*Fragmento seleccionado*
------------

AUTOR: DAVID GUARDADO

Es uno de esos días grises donde el confort y la melancolía encuentran en uno mismo, su piso compartido. Coliving de emociones, frases posmodernas. La tenue luz del monitor no consigue aplacar la oscuridad de la sala. Pienso en Pandora y aquello de que la esperanza es lo último que se pierde. Contrapuntos, supongo. Afuera llueve y deslizo mi mirada hacia la ventana. Las palmeras se agitan con fiereza y mientras me dejo estar apreciando su balanceo. Un maremagnum de reminiscencias se arremolinan ante mí y sucumbo al torrente de emociones que inexorable se abre paso entre mis entrañas. Supongo que cuando el pasado es un lugar hostil el sendero del recuerdo se convierte en un desfiladero resbaladizo. No obstante siempre hay un asidero, un locus amoenus al que vuelvo: los puzzles con mi abuelo.

Con el paso de los años mis hábitos cambiaron y dejé el puzzle analógico en pos del digital, es decir, el que encontré en los videojuegos. Aunque todos entendemos grosso modo en qué consiste un puzzle, también es cierto que en el videojuego tiene distintas manifestaciones que derivan en experiencias muy distintas. Por esta razón me parece necesario detenerme unos instantes para esbozar, a brocha gorda, un esquema general desde el cual partir. No obstante, la finalidad de este texto no es la de hacer una genealogía del puzzle en el medio videolúdico y aunque aquí ilustraré cada caso con los ejemplos más significativos para mí, estoy convencido de que existe una plétora de ellos.

------------

*Datos mostrados*
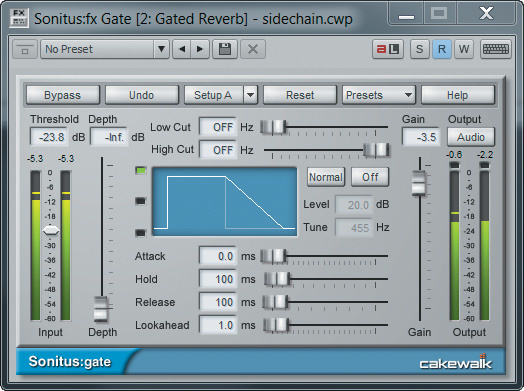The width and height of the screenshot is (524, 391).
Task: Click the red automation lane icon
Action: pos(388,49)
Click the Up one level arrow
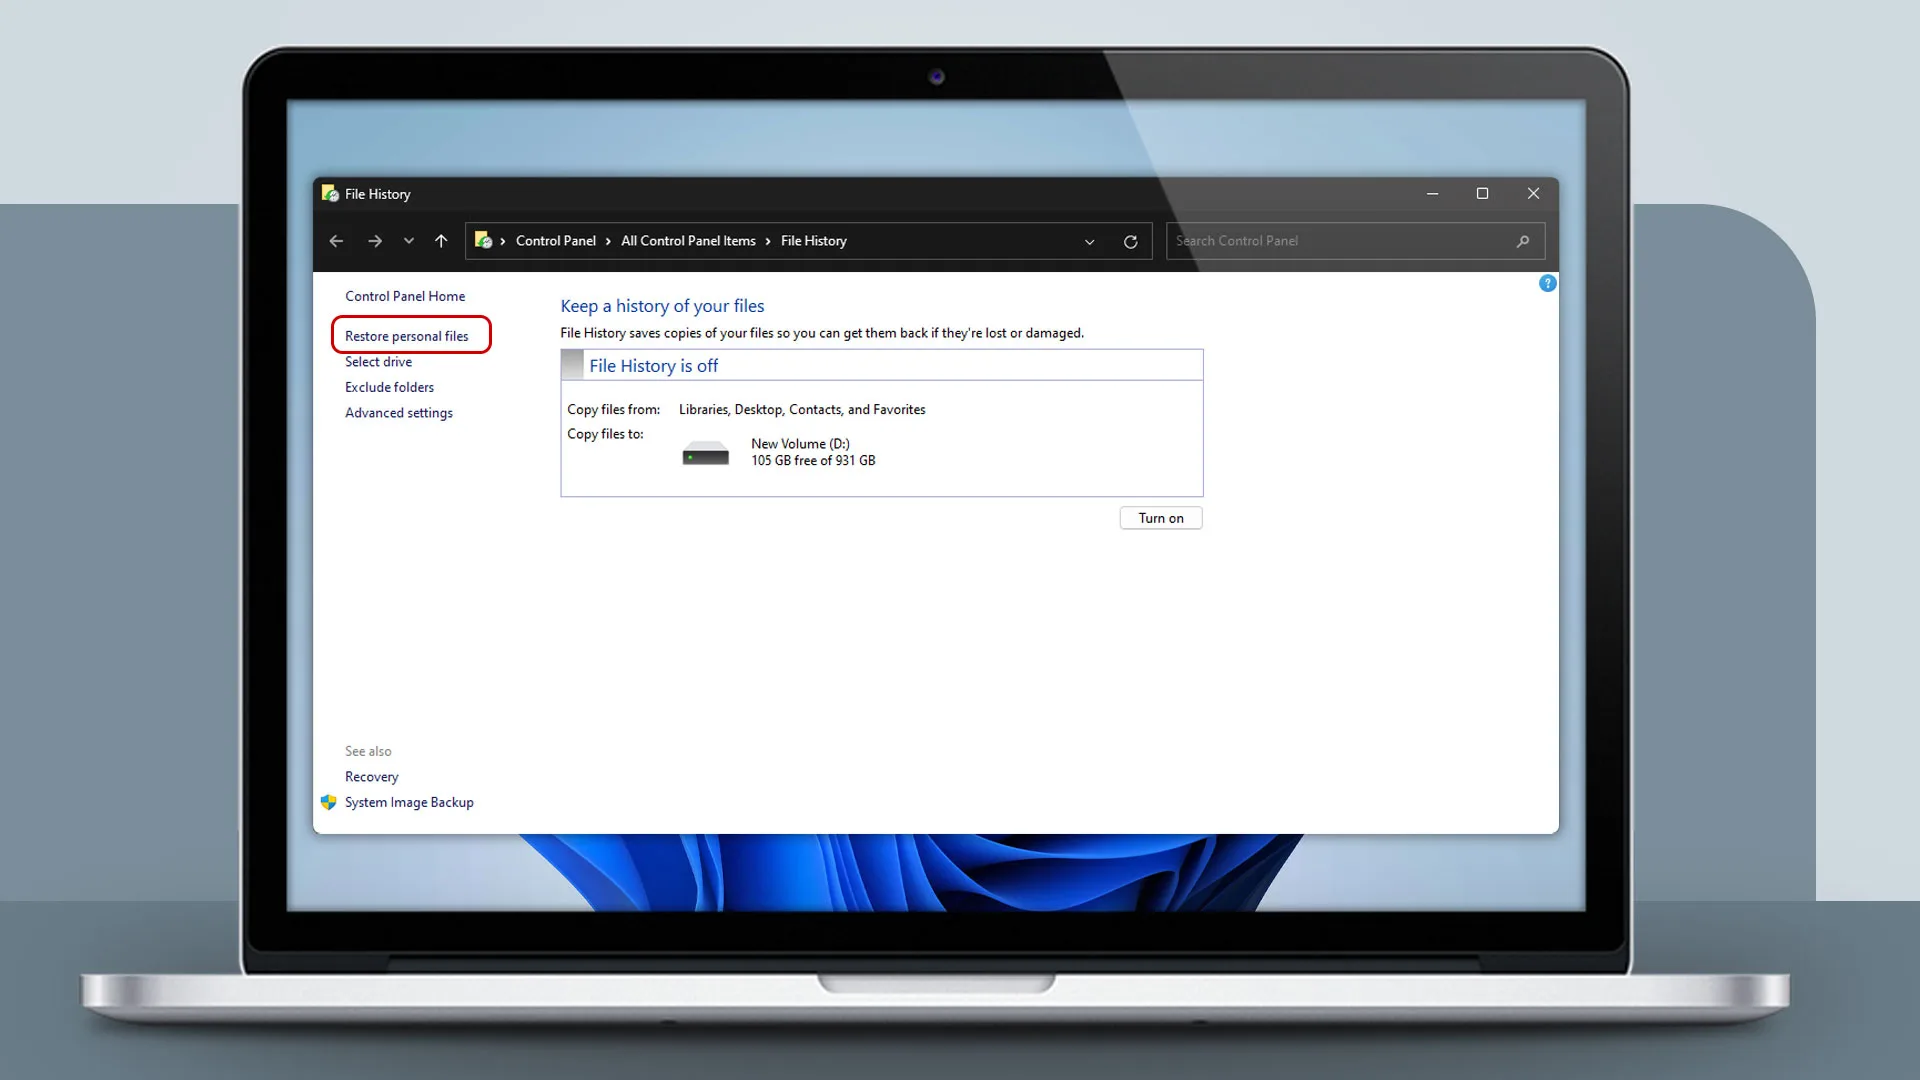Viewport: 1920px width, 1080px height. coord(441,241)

------------

*Por hacer*
1 - Según el texto sobre los puzzles, ¿a qué lugar vuelve siempre quien escribe?
2 - Indica si cada frase coincide con el texto sobre los puzzles y cita las palabras que lo deciden: (a) Fuera está lloviendo. (b) Quien escribe sigue prefiriendo el puzzle analógico. (c) El texto quiere contar la historia completa del puzzle en los videojuegos.
3 - Sigue escribiendo el texto sobre los puzzles en los videojuegos a partir de donde termina.
Los registros vienen de otra fuente.

*Respuestas en orden*
1 - A los puzzles con su abuelo.

2 -
(a) Sí: "Afuera llueve".
(b) No: "dejé el puzzle analógico en pos del digital".
(c) No: "la finalidad de este texto no es la de hacer una genealogía del puzzle en el medio videolúdico".

3 -
El puzzle puede actuar como el leitmotiv principal pero estar subyugado a ser un medio para un fin, es decir, que se desarrolle la historia. Aquí encontramos aventuras en 2D y 3D como por ejemplo, Inside (Play Dead, 2016) o Little Nightmares (Tarsier Studios, 2017) donde esta mecánica, por normal general, no supone ningún reto y se diluye en la experiencia global. Sin embargo, en los juegos de terror en primera persona como puede ser Visage (SadSquare Studio, 2018) o Madison (Bloodius Games, 2022) el rompecabezas es parte indisoluble de la experiencia. Pese a esto también pueden actuar como un contrapunto, es decir, como un momento de relajación que sirve para crear ritmo a nivel narrativo. Uncharted 4 (Naughty Dog, 2016) usa los acertijos como un alivio tras tanta acción desenfrenada. Y por qué no decirlo, para que haya un poco de coherencia temática, que somos un cazatesoros. Sin embargo, otros casos como el de Silent Hill (Team Silent, 1999) utilizan las pausas de los puzzles para incrementar la tensión y mostrar lo perturbador del lugar en el que nos encontramos. O eso quiero pensar, porque vaya vía crucis el rompecabezas que nos regaló el bueno de Keichiiru Toyama.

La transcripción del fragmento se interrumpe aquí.